– А в цирке как же? Небось, там, из-за шторы за дамами подглядывал в хорошее стеклышко?
– Не было там стекол. Первое стекло я только в море увидел. И хуфру…
– Понятно, – сказал Кидд, дружески хлопнув Бумбу по лоснившемуся трицепсу плеча.
– Да, хуфру… Выиграет именно тот, кто нанесет самый первый удар, – подумал Бумба, свободной рукой незаметно нащупав под платьем нож.
* * *
– Забрызгал, дьявол, забрызгал всего с ног до головы! – Кидд принялся вытирать руки об камзол, потом глянул на свои испачканные пальцы, плюнул, пнул Бумбу ногой:
– Это сколько ж в тебе крови, свинья! У хорошего человека пинт десять будет, а у тебя, похоже, аж два галлона набралось. Ы-ы-ы… – протянул Кидд свое обычное, и мрачно, исподлобья набычившись, посмотрел на остальных.

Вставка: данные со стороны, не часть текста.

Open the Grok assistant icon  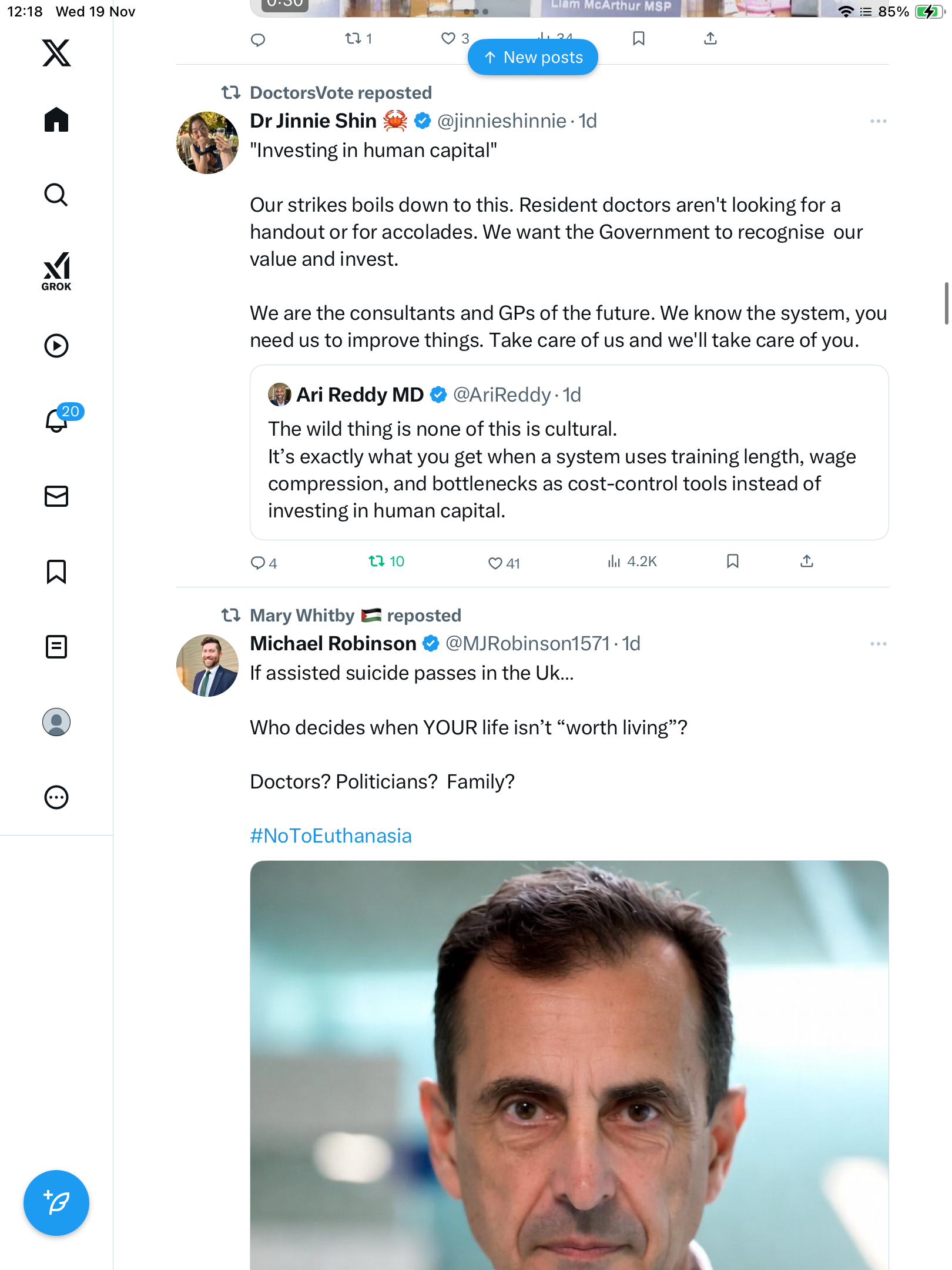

Сол, Хмырь и Ван сбились в тесную кучку у ствола дерева, дрожа от страха и раскрыв рты от удивления. Было забавно смотреть на этих троих, ставших вдруг на одно лицо: большие, словно у восточных красавиц, глаза и раскрытые рты, словно просящие пищи… Кидд подумал, что следующим птенцом будет Сол, потому что гомиков нельзя было разлучать ни в коем случае: черт ее знает, эту любовь… Он дунул в дуло пистолета, затем с удовольствием понюхал черное теплое отверстие и заткнул пистолет за пояс.
– Видели? – высоким, вызывающим голосом спросил он.
Трое дружно закивали головами.
– Подумать только! – продолжал Кидд. – Собака злая. Из-за угла хотел… Правда, – Кидд внимательно осмотрел серый ствол дерева сверху вниз, – нет тут никакого угла.
Он нагнулся и вытащил нож из окровавленной руки Бумбы.
– Вот этим, – он потряс в воздухе длинным, персидской работы клинком, – он и вас бы потом проткнул. Всех до единого. Во змей-то!
Кидд размахнулся и швырнул нож в ствол, на полфута выше стоящих людей.
– Меня надо слушать, ребята. А теперь держите его. Он – ваш.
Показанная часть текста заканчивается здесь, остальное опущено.